Two Jaguars had retired with identical gearbox faults — that of Martin Brundle and Eddie Cheever after leading much of the time — and it was the third entry of John Nielsen, John Watson and Andy Wallace which gave chase, 25 seconds behind when the chequered flag came out.
Wallace, the 1986 British Formula Three champion who was given his first “works” drive in preparation for Le Mans, survived an incident that was crucial to the result. Soon after taking over the XJR-9 in the third how he was confronted by a C2 car which had half-spun and partially blocked the track on the 120 mph, fifth-gear right hander behind the pits, one of the few quick corners at Jerez. Wallace took to the grass at full speed, missed everything and went straight to the pits for a damage check, losing a full lap while grass was removed from the intakes.
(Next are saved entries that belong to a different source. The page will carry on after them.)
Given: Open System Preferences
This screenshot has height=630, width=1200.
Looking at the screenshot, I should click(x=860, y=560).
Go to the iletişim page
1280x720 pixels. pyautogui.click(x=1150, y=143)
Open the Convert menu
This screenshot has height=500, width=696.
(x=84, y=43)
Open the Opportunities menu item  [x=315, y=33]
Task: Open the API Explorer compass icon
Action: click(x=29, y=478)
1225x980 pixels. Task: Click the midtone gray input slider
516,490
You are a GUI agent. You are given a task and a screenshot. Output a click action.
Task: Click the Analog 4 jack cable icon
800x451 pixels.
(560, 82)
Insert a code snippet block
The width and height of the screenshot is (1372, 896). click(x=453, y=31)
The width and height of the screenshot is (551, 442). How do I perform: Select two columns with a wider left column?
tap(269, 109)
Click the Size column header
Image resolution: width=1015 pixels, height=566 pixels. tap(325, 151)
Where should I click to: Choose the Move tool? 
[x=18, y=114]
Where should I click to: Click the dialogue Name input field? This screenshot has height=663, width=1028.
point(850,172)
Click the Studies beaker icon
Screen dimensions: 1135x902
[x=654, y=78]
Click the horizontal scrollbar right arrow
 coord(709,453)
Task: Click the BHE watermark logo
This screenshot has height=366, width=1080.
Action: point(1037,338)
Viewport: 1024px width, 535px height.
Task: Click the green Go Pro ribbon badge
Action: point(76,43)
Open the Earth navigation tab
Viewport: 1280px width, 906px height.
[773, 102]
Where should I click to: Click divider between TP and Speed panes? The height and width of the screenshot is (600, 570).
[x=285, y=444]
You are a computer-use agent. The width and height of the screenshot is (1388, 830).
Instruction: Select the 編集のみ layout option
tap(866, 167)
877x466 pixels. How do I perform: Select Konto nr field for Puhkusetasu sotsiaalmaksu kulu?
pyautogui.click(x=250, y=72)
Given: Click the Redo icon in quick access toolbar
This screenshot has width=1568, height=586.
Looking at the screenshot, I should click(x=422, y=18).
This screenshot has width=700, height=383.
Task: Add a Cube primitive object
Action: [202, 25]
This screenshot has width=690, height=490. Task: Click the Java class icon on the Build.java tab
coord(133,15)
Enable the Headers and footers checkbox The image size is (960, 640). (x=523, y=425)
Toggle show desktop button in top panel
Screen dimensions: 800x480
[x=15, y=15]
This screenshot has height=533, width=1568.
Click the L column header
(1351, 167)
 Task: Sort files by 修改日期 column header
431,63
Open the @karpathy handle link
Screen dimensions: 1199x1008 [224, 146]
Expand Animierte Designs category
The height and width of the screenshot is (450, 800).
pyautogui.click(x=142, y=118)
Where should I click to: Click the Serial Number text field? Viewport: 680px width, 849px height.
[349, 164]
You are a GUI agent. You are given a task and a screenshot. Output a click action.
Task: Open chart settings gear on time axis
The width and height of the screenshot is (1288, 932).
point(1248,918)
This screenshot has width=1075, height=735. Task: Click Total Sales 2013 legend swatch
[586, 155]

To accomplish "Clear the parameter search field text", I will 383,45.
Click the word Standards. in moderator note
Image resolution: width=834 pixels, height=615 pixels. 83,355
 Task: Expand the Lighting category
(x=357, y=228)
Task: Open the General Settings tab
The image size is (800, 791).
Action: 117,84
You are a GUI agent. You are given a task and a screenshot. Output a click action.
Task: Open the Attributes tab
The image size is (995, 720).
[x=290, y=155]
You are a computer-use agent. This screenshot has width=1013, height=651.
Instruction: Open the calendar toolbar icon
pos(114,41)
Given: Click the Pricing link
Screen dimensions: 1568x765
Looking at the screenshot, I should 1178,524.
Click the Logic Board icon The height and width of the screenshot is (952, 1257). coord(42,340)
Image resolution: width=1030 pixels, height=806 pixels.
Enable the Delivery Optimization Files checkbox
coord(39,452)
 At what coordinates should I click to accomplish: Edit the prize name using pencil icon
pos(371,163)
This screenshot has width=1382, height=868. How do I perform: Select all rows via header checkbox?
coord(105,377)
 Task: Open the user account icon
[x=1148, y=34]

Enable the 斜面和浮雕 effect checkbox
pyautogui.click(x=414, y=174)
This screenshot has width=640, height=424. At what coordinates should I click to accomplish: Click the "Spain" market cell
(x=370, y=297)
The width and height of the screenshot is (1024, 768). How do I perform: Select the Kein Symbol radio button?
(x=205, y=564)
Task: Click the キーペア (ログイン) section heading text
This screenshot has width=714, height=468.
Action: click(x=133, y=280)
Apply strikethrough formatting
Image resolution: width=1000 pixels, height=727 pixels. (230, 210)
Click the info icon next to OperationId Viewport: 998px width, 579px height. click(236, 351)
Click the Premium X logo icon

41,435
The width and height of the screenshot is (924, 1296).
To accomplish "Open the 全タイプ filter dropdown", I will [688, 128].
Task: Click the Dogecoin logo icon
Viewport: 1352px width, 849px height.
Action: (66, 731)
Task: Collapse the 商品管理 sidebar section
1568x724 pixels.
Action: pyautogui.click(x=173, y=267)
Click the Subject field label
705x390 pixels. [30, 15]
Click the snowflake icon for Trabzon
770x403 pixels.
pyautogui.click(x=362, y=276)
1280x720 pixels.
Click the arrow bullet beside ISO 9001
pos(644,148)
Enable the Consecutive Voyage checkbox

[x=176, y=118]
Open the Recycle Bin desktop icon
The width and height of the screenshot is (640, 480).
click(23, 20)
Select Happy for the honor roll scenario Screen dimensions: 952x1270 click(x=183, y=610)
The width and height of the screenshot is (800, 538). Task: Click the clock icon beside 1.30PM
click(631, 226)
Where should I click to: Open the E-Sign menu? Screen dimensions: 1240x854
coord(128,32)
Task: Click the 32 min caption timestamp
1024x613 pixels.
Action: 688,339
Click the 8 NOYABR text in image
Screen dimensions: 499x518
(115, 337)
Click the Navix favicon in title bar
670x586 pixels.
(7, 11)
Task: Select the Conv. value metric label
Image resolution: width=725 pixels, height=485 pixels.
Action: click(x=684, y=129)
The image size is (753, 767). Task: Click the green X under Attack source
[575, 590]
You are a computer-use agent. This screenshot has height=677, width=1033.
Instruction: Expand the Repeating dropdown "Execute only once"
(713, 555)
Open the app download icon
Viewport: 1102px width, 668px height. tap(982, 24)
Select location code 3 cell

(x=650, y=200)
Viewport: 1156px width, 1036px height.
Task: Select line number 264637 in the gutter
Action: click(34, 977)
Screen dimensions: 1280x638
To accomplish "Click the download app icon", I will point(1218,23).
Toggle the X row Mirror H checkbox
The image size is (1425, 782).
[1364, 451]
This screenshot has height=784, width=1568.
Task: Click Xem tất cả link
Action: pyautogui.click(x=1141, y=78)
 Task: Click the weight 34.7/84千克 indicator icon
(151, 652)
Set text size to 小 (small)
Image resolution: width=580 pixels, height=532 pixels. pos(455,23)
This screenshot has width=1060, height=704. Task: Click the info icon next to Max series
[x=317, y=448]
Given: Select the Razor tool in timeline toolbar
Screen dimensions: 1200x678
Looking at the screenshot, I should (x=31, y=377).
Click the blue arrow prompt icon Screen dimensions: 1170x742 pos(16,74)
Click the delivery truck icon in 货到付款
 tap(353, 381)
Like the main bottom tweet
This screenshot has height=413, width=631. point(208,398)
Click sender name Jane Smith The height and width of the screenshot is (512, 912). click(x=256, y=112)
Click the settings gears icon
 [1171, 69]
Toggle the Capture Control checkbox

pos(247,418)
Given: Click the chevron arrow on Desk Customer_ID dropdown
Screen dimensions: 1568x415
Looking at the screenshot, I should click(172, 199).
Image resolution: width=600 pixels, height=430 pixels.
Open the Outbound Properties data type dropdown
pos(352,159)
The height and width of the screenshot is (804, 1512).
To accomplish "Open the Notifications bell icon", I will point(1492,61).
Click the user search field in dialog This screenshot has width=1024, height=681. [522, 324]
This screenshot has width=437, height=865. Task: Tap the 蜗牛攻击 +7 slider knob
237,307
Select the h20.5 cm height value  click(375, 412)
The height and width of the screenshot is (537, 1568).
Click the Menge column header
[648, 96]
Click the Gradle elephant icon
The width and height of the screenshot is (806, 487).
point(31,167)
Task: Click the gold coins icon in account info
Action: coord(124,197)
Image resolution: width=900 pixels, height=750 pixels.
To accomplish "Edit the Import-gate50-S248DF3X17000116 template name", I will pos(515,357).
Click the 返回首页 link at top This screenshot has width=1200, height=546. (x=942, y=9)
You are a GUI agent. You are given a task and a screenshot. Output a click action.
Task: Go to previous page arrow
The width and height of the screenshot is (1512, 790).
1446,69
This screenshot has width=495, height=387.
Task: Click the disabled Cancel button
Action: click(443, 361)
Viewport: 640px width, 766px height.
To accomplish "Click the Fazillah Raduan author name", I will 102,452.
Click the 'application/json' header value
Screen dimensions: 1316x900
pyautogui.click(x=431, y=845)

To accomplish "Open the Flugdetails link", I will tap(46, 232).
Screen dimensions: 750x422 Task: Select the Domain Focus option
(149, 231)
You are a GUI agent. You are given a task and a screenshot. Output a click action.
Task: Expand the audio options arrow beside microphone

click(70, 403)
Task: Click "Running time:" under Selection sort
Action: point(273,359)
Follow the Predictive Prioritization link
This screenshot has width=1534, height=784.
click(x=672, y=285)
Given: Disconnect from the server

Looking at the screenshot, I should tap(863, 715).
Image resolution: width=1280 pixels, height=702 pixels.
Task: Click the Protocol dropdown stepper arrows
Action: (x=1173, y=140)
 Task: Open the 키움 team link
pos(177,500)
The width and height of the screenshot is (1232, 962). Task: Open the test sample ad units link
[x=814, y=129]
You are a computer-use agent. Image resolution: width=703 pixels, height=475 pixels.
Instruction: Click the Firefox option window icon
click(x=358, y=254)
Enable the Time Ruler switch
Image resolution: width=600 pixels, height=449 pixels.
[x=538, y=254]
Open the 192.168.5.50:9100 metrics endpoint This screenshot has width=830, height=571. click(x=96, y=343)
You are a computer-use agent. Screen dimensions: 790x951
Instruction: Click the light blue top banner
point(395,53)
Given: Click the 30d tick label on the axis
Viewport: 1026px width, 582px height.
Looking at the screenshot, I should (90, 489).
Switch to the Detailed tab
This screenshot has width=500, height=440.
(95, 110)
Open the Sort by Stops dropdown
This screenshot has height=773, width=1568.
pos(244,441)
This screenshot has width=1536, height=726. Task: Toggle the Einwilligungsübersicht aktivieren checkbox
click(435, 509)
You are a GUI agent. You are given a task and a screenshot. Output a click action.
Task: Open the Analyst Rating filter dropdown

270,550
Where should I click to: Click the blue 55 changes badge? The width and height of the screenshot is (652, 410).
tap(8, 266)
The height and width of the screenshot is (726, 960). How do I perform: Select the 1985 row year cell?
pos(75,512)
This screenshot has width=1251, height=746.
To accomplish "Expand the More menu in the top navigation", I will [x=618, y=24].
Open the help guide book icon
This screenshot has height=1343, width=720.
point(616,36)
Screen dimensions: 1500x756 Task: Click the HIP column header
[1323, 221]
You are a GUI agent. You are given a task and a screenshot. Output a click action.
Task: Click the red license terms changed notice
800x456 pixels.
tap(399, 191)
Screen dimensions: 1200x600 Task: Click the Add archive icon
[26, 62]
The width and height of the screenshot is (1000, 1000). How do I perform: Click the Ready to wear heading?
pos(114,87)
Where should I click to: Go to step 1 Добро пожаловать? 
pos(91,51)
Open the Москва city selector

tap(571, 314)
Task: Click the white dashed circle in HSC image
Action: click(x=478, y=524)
All three drivers put their hearts into the chase but the Mercedes was too far ahead, and although Watson reduced the gap by 50 seconds in the last hour, Baldi had everything under control.
It was a significant victory for Peter Sauber’s team (based at Hinwil, in Switzerland) which Daimler-Benz has now openly committed itself to helping by supplying factory-prepared engines and four technicians.
The twin-turbo Mercedes V8s are rated at over 700 horsepower on 0.9-bar race boost, with a hefty 590 lb ft of torque. For qualifying, at 1.2-bar boost, the engine gave 820 bhp and 740 lb ft of torque, enabling Schlesser to take pole position a full two seconds quicker than Brundle’s Jaguar.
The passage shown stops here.